_Given task 1_
Translate this sentence from the text on literary allusions to the Wonderland books into Spanish: "Finnegans Wake by James Joyce is famously influenced by Alice."
------------------------------------------------------------
Literature with Allusions and Influences[]

  • The Wonderland books are most likely the inspiration in the creation of other book series about little girls entering fantasy worlds through an interesting entrance (Dorothy Gale entering The Land of Oz through a twister, Wendy Darling entering Neverland with Peter Pan, Lucy Pevensie entering Narnia through the wardrobe, Coraline entering The Other World through a door that's been painted over, etc.).[citation needed]
  • Finnegans Wake by James Joyce is famously influenced by Alice. The novel is about a dream, and includes such lines as: "Alicious, twinstreams twinestraines, through alluring glass or alas in jumboland?" and "...Wonderlawn's lost us for ever. Alis, alas, she broke the glass! Liddell lokker through the leafery, ours is mystery of pain."
------------------------------------------------------------
_Given task 2_
From the records, extract the lines starting at the line that contains "You are a computer-use" and ending at the last line of the records, and reproduce them verbatim, omitting the pictures.
------------------------------------------------------------
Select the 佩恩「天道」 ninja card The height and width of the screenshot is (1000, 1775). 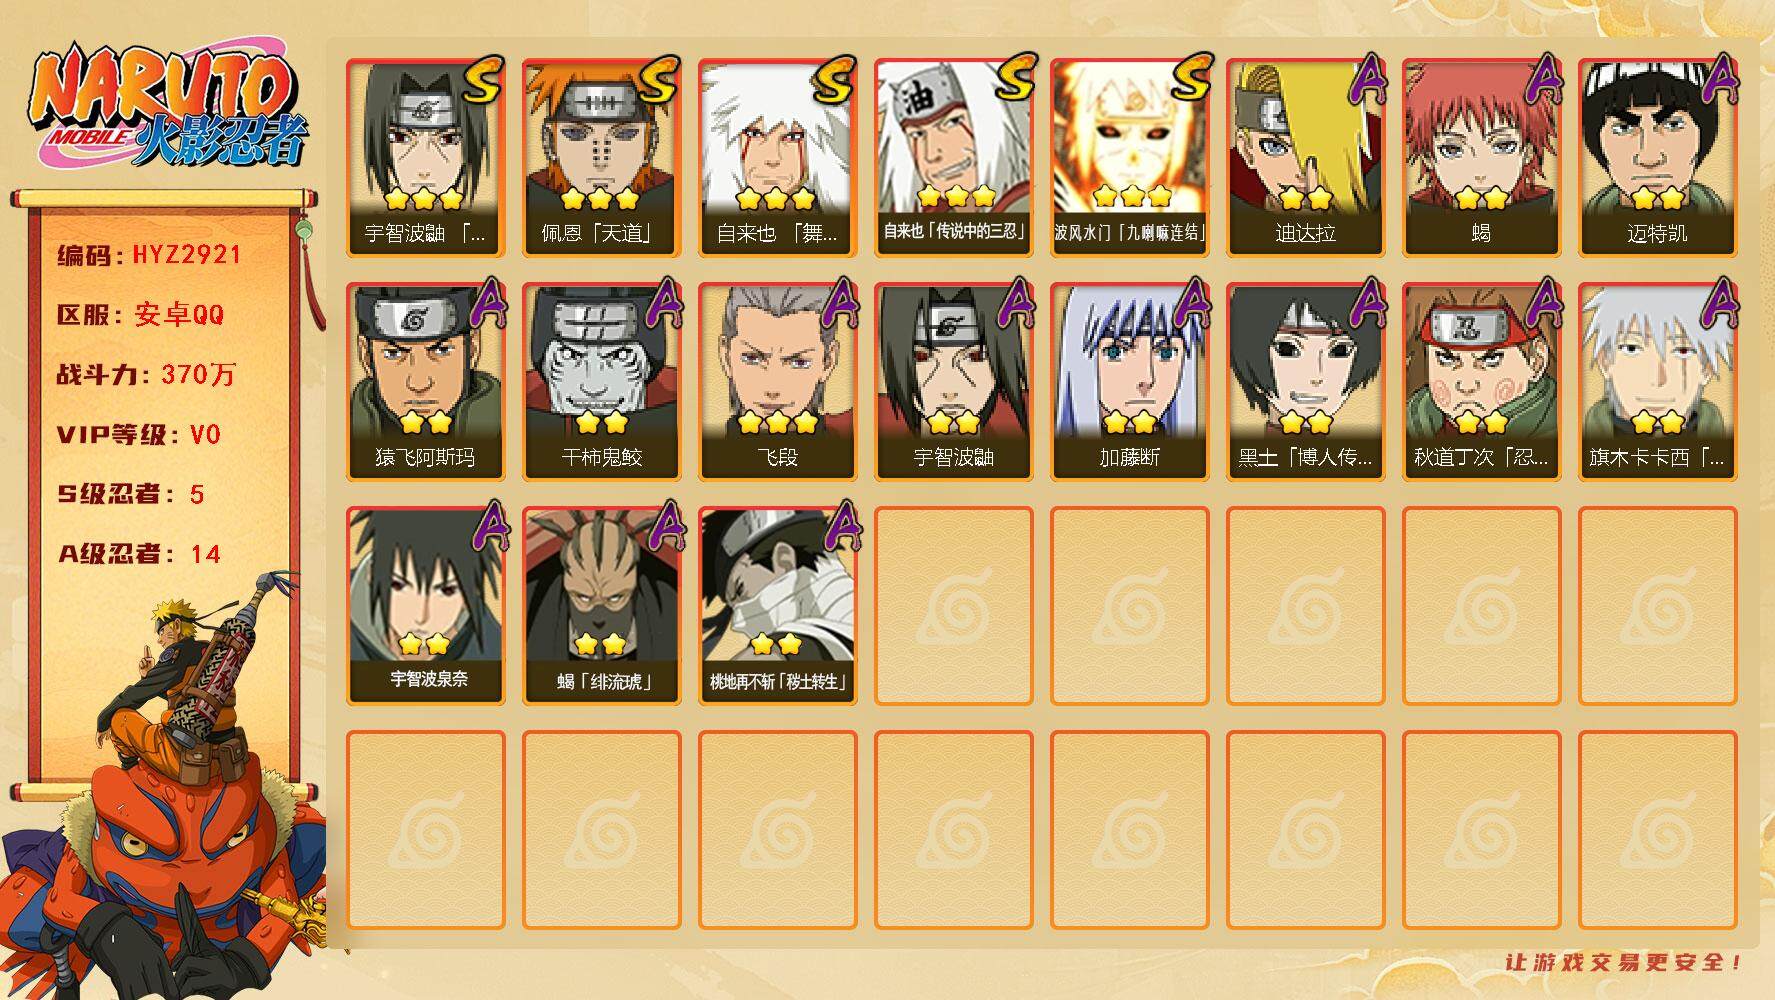click(601, 158)
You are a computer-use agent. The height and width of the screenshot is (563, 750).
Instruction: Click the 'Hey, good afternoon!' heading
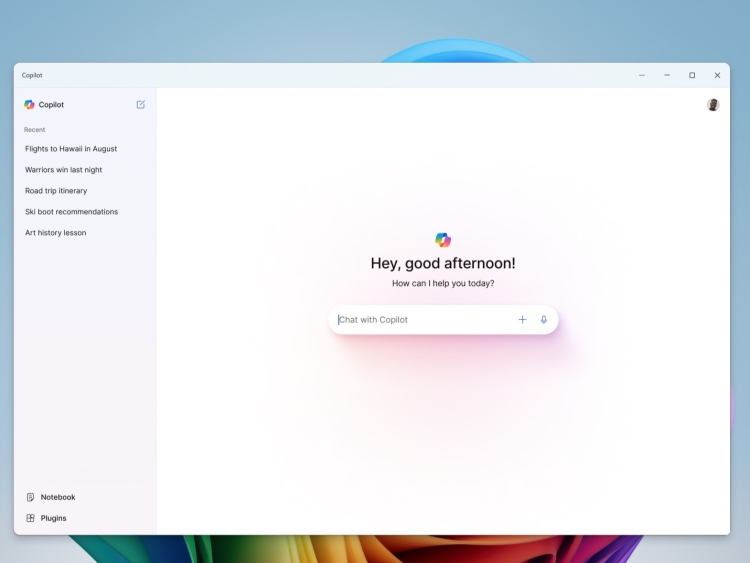tap(443, 264)
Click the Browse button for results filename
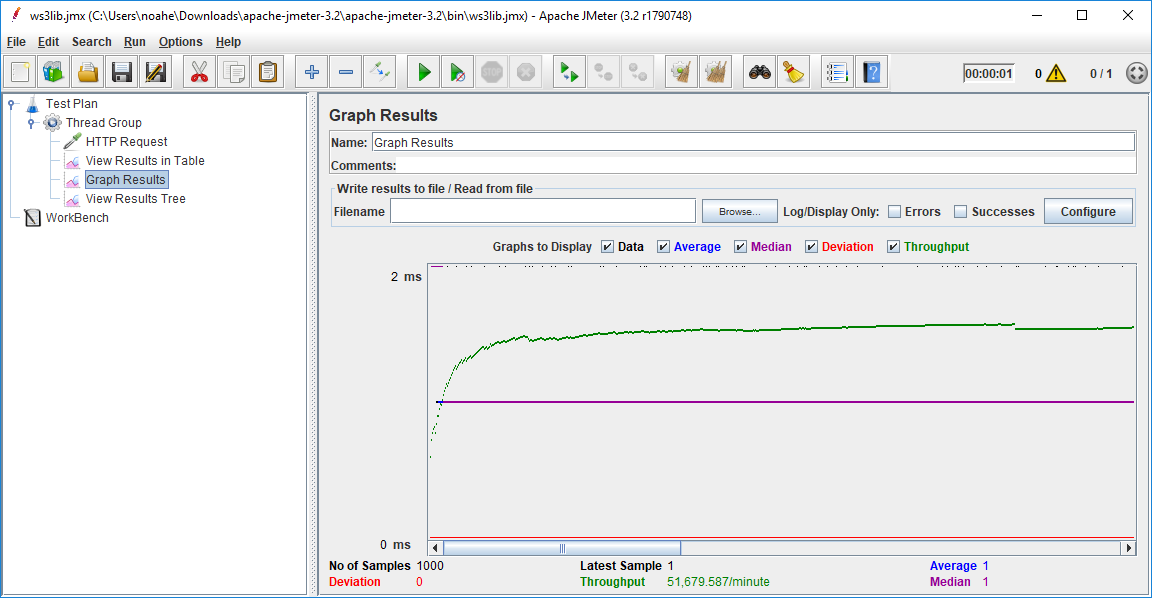This screenshot has height=598, width=1152. click(x=739, y=211)
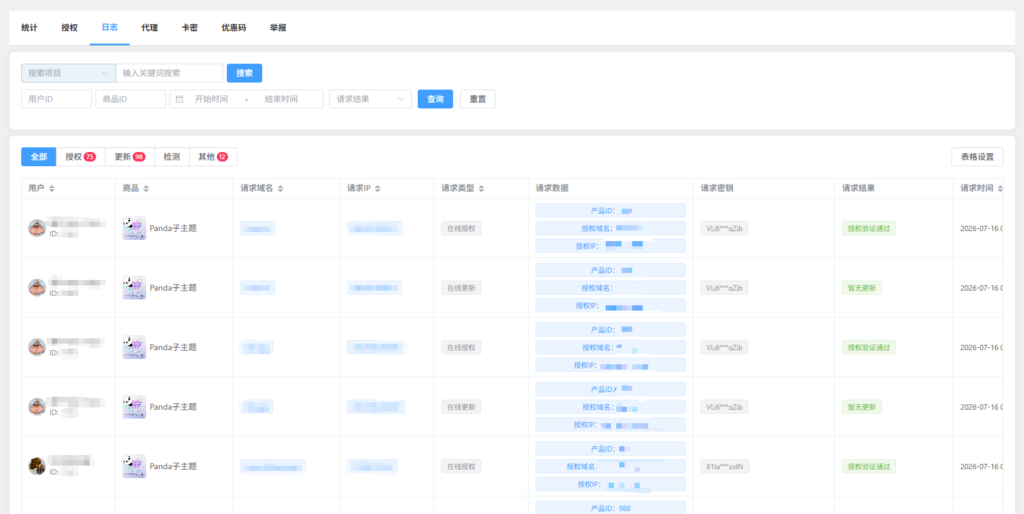Open 表格设置 table settings
1024x514 pixels.
click(977, 157)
------------------------------------------------------------
_Expected answer 1_
Finnegans Wake, de James Joyce, está notoriamente influenciada por Alice.

_Expected answer 2_
You are a computer-use agent. The height and width of the screenshot is (563, 750).
Instruction: Click the 'Hey, good afternoon!' heading
tap(443, 264)
Click the Browse button for results filename
This screenshot has height=598, width=1152. click(x=739, y=211)
Open 表格设置 table settings
1024x514 pixels.
click(977, 157)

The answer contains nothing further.